■ **WHAT NEEDS TO BE DONE**
Answer with a single number stating how many lines of the entries below include the string "method".
(RECORDED INFORMATION)
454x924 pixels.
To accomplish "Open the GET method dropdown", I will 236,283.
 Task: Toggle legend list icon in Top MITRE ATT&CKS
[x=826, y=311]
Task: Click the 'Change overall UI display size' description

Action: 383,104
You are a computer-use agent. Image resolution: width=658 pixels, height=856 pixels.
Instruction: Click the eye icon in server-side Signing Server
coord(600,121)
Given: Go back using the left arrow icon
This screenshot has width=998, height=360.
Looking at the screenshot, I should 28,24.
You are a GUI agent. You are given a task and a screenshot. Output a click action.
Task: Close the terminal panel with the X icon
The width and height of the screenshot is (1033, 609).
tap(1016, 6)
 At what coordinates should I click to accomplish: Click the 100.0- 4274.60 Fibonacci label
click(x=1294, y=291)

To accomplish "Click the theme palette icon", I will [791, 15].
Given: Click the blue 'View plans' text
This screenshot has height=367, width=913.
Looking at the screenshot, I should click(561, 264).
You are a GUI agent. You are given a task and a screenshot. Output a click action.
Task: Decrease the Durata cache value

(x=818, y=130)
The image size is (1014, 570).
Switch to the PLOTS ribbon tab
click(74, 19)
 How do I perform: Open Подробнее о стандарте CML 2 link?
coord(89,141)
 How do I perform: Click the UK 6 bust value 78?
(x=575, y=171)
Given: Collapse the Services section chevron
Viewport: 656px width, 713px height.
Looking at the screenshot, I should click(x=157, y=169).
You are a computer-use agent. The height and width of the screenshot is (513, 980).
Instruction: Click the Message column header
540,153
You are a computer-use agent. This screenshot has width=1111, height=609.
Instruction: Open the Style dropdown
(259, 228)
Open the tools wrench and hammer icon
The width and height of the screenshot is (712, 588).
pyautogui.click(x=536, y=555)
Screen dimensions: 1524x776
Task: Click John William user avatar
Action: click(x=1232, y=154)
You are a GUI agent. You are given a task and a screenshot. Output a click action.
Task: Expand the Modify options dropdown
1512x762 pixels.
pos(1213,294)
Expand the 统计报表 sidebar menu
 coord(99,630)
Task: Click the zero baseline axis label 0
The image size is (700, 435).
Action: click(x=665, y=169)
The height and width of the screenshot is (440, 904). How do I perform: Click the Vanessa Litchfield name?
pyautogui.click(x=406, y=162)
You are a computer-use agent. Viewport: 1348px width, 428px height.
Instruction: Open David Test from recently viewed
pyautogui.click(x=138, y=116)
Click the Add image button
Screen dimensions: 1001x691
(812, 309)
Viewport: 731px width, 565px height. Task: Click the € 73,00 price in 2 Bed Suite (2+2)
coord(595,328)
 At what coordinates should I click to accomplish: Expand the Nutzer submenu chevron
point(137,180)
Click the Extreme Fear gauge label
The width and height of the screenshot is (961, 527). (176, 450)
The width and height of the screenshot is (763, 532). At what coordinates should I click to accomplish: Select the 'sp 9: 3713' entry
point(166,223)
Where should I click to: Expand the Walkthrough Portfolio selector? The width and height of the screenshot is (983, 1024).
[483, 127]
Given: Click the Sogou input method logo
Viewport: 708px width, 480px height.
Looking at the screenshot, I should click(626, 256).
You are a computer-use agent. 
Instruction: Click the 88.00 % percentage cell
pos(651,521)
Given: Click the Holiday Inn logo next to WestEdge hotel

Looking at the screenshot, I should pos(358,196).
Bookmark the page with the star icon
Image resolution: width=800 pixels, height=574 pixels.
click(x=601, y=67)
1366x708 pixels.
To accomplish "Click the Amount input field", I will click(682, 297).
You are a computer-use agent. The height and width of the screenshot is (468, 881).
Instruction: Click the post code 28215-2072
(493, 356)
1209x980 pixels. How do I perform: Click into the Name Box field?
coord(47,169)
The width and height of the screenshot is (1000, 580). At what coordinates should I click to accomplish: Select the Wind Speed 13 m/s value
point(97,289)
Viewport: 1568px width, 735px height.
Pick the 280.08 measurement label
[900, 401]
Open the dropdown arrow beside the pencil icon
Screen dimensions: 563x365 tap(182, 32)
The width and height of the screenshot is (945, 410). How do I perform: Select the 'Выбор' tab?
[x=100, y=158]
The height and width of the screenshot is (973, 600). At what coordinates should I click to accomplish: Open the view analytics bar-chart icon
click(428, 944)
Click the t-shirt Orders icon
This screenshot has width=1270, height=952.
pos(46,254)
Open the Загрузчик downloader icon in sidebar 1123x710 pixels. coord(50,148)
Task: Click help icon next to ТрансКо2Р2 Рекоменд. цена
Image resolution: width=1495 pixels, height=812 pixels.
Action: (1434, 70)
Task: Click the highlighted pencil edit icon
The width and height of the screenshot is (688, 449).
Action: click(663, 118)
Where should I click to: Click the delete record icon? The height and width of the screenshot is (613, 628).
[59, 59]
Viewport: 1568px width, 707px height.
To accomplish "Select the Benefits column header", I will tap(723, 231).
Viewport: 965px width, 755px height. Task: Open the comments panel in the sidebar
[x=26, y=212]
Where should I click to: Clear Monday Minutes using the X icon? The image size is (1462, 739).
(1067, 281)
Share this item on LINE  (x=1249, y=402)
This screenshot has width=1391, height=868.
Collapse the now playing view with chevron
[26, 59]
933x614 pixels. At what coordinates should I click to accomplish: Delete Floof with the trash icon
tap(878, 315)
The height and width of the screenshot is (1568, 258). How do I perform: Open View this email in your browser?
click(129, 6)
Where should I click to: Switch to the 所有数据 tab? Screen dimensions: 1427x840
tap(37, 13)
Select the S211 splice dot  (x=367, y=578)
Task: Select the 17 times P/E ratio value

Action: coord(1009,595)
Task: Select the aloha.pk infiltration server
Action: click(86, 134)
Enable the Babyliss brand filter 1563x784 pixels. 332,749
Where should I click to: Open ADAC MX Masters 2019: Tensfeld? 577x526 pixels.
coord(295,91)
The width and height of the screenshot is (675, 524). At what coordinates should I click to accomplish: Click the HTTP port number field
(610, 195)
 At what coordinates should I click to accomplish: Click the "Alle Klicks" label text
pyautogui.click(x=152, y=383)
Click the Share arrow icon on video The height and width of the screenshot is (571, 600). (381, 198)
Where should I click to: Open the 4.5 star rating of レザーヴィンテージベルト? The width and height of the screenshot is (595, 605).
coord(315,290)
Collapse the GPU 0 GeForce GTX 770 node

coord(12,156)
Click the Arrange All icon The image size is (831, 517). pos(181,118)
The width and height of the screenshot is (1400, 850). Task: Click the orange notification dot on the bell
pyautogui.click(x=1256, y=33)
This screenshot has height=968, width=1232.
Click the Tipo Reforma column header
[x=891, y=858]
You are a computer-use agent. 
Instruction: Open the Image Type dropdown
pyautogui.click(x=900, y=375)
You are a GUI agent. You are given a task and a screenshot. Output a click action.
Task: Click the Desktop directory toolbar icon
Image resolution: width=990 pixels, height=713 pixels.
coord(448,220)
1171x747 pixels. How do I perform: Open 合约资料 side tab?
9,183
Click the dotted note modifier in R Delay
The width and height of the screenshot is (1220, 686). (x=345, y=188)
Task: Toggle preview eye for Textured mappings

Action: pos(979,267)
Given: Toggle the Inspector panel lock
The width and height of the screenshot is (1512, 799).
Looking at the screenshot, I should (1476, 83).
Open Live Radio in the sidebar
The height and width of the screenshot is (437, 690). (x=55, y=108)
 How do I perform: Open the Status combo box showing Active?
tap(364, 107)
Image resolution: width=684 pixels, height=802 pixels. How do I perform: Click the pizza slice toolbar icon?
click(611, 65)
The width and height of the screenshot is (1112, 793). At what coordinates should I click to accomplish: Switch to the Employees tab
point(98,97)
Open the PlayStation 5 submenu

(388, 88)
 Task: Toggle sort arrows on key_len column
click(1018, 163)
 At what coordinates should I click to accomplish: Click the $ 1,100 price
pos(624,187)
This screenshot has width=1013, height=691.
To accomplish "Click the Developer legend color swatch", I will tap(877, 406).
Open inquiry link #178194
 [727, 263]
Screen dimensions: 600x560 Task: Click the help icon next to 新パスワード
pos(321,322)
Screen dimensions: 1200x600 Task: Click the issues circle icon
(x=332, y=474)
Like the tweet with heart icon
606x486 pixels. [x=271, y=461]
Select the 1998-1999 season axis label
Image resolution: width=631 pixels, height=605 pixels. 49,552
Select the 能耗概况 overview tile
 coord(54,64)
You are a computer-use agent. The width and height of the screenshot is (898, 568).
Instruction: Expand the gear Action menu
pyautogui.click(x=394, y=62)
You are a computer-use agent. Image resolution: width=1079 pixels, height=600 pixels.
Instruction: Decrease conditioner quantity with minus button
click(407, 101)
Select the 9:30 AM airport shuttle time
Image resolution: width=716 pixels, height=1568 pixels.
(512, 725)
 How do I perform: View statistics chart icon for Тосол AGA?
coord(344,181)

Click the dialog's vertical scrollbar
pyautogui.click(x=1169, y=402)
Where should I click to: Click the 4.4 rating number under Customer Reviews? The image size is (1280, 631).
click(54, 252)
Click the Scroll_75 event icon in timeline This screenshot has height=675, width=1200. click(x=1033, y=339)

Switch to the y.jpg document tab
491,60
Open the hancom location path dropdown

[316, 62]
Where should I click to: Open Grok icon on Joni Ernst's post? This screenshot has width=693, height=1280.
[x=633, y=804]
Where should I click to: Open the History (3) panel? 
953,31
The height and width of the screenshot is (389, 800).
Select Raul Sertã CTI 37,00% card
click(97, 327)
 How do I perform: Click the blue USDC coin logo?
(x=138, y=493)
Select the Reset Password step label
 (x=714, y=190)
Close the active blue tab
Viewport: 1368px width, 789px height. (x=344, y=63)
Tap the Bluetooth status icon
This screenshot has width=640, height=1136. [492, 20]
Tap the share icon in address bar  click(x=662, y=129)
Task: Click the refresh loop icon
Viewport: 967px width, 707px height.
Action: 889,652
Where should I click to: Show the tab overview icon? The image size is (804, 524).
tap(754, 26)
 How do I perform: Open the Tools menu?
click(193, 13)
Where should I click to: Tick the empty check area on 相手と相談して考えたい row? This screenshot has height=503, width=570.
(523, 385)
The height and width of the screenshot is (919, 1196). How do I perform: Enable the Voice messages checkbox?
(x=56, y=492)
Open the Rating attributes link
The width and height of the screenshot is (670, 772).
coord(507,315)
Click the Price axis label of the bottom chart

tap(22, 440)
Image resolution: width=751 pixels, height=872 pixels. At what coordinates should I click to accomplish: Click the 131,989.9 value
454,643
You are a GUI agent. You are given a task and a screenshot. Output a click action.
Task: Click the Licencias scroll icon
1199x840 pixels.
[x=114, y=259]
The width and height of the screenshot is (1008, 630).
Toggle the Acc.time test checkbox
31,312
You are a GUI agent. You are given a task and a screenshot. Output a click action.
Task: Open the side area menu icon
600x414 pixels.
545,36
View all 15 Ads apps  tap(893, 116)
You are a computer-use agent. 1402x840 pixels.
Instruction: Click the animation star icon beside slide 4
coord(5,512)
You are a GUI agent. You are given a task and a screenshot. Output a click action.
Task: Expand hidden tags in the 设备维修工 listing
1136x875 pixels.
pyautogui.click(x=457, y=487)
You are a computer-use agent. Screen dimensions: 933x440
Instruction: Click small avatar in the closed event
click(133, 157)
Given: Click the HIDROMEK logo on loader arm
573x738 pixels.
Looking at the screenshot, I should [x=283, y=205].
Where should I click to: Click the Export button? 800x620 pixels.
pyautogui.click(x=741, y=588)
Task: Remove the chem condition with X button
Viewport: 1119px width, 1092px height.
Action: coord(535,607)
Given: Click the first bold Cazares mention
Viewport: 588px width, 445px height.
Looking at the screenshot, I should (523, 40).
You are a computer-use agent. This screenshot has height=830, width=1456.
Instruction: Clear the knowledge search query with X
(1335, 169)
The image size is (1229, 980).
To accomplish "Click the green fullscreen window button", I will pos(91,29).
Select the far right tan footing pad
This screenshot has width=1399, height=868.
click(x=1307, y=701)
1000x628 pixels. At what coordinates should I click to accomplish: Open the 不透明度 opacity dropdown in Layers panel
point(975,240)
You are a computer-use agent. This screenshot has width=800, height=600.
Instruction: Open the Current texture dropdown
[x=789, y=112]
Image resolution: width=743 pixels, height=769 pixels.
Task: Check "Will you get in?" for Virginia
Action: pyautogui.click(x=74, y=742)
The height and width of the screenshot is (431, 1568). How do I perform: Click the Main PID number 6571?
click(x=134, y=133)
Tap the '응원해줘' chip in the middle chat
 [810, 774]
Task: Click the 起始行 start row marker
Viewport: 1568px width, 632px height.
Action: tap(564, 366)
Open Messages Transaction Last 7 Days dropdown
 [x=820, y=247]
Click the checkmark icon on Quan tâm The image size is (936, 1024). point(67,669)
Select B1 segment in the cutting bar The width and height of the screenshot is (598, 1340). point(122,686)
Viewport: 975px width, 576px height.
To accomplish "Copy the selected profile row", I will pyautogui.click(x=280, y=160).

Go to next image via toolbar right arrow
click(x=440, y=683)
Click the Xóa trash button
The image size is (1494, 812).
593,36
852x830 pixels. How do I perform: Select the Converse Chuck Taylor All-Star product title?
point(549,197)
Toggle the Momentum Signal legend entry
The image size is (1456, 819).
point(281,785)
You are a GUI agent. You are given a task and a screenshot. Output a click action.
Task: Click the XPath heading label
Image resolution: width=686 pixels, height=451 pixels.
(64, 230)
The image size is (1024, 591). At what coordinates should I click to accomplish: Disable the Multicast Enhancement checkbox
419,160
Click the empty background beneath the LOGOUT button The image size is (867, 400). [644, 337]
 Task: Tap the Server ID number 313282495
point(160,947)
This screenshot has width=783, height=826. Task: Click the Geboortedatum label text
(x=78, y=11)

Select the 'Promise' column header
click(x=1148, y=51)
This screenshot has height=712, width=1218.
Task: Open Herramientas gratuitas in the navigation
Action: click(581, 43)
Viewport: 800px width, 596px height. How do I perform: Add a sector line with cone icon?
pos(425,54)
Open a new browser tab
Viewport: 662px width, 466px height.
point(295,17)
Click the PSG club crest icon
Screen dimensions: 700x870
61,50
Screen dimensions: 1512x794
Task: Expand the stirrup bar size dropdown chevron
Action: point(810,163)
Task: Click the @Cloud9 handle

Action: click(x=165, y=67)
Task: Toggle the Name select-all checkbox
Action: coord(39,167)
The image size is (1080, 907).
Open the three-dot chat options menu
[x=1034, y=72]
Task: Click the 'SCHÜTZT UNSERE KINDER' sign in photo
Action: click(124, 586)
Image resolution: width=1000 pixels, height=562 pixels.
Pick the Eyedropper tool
(End RECORDED INFORMATION)
■ **WRITTEN SOLUTION**
2